6. Then-presidential candidate Mitt Romney, 2012:  “[T]here are 47 percent who are with [the president], who are dependent upon government, […] who believe that they are entitled to health care, to food, to housing, to you-name-it. […] Our message of low taxes doesn’t connect…so my job is is not to worry about those people. I’ll never convince them that they should take personal responsibility and care for their lives.”

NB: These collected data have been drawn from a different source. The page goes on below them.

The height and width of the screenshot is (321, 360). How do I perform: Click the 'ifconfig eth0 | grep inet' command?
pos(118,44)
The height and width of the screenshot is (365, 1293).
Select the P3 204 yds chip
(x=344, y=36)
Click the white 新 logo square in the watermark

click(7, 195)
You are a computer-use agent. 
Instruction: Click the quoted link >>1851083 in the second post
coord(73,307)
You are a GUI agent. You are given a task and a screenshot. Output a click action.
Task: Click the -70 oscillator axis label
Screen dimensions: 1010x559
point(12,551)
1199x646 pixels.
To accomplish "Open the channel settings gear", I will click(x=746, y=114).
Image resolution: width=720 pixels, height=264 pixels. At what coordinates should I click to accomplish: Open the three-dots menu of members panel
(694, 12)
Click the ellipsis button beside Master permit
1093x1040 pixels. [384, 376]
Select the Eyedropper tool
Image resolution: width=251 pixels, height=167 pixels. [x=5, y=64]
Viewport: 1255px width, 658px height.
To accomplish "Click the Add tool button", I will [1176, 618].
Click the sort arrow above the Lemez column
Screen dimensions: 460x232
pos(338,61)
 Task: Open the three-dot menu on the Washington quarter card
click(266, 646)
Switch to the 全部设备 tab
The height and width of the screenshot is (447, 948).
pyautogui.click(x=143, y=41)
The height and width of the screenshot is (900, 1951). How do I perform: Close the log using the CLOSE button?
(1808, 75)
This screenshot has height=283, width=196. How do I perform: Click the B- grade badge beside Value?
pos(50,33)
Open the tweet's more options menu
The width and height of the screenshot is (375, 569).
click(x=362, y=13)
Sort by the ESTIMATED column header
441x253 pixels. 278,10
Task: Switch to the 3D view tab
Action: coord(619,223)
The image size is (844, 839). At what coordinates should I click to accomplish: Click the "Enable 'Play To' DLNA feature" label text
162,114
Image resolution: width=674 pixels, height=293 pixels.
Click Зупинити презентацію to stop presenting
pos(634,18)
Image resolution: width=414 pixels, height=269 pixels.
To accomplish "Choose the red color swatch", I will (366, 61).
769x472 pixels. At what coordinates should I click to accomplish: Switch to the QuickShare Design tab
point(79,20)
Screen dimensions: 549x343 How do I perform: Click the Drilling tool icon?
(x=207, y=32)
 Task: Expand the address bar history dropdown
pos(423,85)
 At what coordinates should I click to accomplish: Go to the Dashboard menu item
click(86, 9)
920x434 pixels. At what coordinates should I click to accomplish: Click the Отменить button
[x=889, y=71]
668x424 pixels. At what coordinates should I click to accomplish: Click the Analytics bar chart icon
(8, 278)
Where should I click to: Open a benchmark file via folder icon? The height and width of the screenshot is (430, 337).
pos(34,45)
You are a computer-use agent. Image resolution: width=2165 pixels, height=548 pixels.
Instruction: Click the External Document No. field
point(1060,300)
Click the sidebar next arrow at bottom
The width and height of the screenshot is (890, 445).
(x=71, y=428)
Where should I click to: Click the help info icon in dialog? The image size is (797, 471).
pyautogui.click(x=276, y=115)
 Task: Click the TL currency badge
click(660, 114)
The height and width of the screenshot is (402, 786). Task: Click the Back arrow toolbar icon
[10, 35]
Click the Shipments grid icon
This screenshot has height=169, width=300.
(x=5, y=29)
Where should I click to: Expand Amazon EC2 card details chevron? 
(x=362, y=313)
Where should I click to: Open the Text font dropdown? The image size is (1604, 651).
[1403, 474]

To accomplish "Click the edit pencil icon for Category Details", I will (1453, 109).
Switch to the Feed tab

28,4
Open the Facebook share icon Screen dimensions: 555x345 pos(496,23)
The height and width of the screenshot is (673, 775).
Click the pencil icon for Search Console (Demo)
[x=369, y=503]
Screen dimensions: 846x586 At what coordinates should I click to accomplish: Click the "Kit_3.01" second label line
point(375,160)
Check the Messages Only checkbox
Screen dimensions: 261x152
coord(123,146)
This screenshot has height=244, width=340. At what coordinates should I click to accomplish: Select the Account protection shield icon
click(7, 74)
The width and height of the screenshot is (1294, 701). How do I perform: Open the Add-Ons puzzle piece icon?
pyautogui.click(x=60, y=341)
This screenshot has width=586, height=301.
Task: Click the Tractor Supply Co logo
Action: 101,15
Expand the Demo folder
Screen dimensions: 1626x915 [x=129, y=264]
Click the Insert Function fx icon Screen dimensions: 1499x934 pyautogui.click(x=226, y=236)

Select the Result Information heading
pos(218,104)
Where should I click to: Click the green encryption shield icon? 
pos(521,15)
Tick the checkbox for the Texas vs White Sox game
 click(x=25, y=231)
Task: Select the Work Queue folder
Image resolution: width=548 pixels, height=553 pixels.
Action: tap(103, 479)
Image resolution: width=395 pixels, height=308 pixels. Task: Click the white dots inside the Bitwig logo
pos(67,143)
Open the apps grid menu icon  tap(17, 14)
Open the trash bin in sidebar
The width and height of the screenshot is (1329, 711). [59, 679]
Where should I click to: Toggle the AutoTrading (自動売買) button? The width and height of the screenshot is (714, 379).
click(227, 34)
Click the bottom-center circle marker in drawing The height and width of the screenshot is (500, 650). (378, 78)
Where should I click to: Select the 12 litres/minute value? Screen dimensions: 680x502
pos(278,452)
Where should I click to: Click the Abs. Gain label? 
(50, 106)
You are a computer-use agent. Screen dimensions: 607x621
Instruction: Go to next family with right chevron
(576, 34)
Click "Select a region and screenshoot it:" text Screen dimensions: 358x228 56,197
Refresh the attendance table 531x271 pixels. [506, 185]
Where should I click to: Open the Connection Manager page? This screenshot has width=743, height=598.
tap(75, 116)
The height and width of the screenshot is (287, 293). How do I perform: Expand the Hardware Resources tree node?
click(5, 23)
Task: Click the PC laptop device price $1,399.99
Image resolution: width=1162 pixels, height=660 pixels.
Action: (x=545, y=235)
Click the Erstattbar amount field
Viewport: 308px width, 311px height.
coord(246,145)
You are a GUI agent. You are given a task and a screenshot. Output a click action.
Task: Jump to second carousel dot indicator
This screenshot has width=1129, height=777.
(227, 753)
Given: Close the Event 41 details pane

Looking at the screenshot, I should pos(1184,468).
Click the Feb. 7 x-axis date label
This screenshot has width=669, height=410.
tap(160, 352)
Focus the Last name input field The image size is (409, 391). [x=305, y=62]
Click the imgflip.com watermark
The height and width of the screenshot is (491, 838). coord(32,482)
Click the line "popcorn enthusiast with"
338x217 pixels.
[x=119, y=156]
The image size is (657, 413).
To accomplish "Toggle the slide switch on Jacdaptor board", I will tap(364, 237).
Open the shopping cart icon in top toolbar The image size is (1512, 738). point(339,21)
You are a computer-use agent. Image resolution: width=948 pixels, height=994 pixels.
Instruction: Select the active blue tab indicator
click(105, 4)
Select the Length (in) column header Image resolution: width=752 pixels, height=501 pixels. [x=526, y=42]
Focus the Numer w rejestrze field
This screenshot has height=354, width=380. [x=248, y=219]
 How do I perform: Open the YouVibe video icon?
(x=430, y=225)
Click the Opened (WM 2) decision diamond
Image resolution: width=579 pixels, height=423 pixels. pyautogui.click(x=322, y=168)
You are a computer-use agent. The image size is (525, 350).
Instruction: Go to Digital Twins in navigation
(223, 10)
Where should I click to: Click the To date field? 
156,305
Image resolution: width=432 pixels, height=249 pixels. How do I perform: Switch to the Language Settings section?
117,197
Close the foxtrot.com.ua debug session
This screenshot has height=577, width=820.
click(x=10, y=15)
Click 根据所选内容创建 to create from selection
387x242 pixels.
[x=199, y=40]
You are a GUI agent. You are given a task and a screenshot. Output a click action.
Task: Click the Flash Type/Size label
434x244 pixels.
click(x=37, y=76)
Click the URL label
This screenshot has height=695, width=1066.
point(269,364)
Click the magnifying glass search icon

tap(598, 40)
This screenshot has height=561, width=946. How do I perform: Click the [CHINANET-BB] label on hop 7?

Then-presidential candidate Barack Obama, 2008: “Our challenge is to get people persuaded that we can make progress when there’s not evidence of that in their daily lives. You go into some of these small towns in Pennsylvania, and the jobs have been gone now for 25 years and nothing’s replaced ’em. […] So it’s not surprising that they get bitter, they cling to their guns or religion or antipathy toward people who aren’t like them or anti-immigrant sentiment or anti-trade sentiment as a way to explain their frustrations.”  [edited for brevity]

Makers and takers; guns and religion. They’re both shorthand for Not Like Us.  Romney wrote Them off altogether; Obama paid lip-service to engagement. But once you’ve drawn lines of difference, few will cross them.

7. The fun of a mystery novel—or a romance or fantasy—isn’t usually finding out what happens. It’s seeing how authors play with the framework and fill it with something unusual. Genre fiction creates a tidy set of expectations. Since we know what to expect, difference—even subversion—is welcome.

The “genres” of group identity create expectations about behavior, but they also make protest and subversion possible. Kicking off from the side of a swimming pool is easier than gaining momentum in open water. Frameworks provide something to resist.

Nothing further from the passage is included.